Thomas Fuerst

Dr. Fuerst’s research is focused on the development of next-generation vaccines and protein-based therapeutics for infectious disease and cancer. The Fuerst group brings together an assemblage of scientific disciplines including virology, immunology, analytical chemistry, cell biology, structural biology, computational biology, and protein engineering. The multidisciplinary programs include:  (1) a structure-based vaccine design program focused on enveloped viruses, (2) a scaffold-based protein therapeutics program focused on cancer targets, and, (3) an immunoadjuvant and delivery program focused on polyphosphazene-based macromolecular delivery systems.

CURRENT RESEARCH

The structure-based vaccine program identifies viral proteins that can be used in vaccines to promote protective immune responses. Hepatitis C virus (HCV), a major human pathogen and a leading cause of liver cirrhosis, liver failure, and hepatocellular carcinoma, is the principal focus of this program. Multiple research studies have suggested that different arms of the immune response are needed for controlling acute and chronic HCV infection. The Fuerst group is defining conserved portions of HCV proteins that can promote protective antibody responses against multiple HCV strains. This novel approach relies on the fundamental principles of structural vaccinology, which involves understanding the nature of neutralizing determinants at the atomic level and applying these insights to develop vaccines that induce protective responses.

The scaffold-based therapeutic program is developing powerful new classes of protein-based molecules, referred to as SMART molecules, as multi-component protein machines with the potential to undergo changes in conformation in response to binding, which activates a targeted response. SMART molecules can act with low toxicity and have fewer off-target reactions. The group is developing the technology using HRAS, one of the most frequently mutated oncogenes associated with numerous cancers. The SMART molecules under development are expected to sense subtle differences between normal versus oncogenic states in HRAS and compute different therapeutic responses.

The immunoadjuvant and delivery program is customizing a platform for synthesizing multifunctional, biodegradable classes of polymers well-suited for protein stabilization, antigen presentation, and delivery of macromolecules.
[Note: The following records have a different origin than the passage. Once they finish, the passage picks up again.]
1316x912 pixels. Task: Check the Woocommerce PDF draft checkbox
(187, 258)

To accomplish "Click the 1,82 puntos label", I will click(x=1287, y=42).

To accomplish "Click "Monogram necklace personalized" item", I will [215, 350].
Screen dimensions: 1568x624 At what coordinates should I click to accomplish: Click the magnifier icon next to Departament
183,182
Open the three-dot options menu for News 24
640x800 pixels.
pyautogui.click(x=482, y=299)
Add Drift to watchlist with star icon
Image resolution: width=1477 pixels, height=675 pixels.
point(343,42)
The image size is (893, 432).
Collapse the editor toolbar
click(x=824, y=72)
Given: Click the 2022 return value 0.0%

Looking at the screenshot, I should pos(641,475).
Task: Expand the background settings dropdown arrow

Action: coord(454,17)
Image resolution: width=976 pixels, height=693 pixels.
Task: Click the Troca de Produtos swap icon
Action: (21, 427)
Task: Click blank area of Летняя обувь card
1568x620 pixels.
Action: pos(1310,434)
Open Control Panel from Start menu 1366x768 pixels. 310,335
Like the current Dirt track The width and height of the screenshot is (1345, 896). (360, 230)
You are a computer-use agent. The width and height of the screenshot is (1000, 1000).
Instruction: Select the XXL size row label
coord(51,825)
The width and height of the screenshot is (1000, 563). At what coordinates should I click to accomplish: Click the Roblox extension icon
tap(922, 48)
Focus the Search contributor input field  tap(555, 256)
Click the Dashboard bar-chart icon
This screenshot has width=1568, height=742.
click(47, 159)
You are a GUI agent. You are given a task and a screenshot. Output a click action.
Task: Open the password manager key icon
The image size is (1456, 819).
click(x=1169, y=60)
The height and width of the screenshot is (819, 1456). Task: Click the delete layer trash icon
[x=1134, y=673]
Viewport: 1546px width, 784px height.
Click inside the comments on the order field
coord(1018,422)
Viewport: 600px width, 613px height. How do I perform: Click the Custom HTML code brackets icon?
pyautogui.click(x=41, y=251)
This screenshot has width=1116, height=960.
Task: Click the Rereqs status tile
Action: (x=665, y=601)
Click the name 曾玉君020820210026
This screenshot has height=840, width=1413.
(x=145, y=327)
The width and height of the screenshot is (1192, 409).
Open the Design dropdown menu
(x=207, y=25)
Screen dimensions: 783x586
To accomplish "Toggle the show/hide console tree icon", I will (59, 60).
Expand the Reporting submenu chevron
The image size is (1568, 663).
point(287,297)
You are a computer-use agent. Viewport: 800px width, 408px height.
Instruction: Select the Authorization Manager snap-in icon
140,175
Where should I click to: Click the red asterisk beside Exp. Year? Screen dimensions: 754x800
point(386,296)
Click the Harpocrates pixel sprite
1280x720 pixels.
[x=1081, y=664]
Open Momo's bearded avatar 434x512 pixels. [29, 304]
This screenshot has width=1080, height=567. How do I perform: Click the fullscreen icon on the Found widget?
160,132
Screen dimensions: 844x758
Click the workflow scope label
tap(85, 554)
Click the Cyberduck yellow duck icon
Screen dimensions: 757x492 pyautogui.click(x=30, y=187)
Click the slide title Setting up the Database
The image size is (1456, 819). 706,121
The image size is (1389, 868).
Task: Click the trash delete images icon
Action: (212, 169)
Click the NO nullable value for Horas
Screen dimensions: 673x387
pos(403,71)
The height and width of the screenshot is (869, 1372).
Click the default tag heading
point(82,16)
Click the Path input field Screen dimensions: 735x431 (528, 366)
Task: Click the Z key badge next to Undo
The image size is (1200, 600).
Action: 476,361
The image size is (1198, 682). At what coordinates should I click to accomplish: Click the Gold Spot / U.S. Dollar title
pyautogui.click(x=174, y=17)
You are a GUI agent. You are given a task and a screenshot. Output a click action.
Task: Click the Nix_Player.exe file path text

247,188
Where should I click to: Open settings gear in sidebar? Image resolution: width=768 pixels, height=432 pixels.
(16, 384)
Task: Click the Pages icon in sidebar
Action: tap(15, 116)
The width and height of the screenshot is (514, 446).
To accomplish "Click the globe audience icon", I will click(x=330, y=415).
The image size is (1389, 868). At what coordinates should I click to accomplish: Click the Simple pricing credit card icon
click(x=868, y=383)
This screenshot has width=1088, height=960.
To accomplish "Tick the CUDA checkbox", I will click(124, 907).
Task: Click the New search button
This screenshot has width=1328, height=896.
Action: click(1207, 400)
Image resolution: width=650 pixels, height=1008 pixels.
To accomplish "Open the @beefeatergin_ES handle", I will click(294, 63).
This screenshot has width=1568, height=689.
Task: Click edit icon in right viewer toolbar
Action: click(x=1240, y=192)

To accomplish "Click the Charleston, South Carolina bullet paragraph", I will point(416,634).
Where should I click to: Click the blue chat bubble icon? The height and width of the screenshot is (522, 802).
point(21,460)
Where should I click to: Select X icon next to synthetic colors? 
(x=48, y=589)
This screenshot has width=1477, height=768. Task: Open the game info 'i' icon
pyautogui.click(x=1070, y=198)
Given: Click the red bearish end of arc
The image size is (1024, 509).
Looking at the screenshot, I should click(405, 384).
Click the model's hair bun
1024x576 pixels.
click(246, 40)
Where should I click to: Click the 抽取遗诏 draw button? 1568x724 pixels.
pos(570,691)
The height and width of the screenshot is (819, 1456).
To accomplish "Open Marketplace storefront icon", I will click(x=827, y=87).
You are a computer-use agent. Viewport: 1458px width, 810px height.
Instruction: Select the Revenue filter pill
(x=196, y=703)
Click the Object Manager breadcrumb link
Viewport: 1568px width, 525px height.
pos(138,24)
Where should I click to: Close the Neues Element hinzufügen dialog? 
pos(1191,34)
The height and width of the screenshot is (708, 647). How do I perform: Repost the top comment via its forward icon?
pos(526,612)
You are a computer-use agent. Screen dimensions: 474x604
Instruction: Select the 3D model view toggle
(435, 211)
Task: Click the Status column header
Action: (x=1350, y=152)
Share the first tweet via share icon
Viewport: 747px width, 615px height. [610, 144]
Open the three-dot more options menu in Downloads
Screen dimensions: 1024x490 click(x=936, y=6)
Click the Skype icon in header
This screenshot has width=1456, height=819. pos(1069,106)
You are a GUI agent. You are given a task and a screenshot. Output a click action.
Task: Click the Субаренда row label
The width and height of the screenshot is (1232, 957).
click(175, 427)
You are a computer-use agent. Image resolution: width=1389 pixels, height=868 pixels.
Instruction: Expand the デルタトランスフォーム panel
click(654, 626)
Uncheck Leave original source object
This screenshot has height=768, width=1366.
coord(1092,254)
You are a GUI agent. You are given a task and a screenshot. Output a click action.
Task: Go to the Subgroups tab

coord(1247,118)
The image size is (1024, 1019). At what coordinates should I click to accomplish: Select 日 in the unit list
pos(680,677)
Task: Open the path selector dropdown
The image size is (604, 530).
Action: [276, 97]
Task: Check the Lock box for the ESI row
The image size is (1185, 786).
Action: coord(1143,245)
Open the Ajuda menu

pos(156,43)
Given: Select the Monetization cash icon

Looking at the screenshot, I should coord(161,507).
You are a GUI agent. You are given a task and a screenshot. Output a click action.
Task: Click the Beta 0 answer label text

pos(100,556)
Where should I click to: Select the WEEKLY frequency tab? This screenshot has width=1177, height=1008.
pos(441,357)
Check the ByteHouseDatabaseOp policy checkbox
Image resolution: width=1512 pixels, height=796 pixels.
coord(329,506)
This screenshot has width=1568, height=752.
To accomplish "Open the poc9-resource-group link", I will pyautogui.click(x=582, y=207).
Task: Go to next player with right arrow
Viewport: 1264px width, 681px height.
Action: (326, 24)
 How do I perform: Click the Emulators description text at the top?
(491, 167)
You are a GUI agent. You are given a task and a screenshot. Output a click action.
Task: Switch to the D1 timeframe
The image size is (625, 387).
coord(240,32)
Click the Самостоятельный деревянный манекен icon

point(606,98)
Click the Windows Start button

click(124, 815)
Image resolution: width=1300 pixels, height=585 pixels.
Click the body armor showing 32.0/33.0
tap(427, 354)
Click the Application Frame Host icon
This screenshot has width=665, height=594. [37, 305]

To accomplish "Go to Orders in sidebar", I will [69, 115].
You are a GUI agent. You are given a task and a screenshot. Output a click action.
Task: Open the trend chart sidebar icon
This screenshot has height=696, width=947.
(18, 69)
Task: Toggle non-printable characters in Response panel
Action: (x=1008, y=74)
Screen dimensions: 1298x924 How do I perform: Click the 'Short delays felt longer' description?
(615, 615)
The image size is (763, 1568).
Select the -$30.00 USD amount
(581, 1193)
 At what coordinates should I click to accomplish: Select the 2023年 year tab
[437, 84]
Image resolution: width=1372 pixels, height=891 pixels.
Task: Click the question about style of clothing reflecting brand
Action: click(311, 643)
The research group uses a unique class of polymer called polyphosphazene, which has specialized structural characteristics including a biodegradable backbone. Polyphosphazenes can undergo self-assembly with vaccine antigens and protein therapeutics, and they have unique targeting capabilities, including environmentally-triggered controlled release. Projects within this program focus on immunoadjuvant properties of polyphosphazenes for vaccine delivery and targeted nanoparticle delivery for protein-based therapeutics.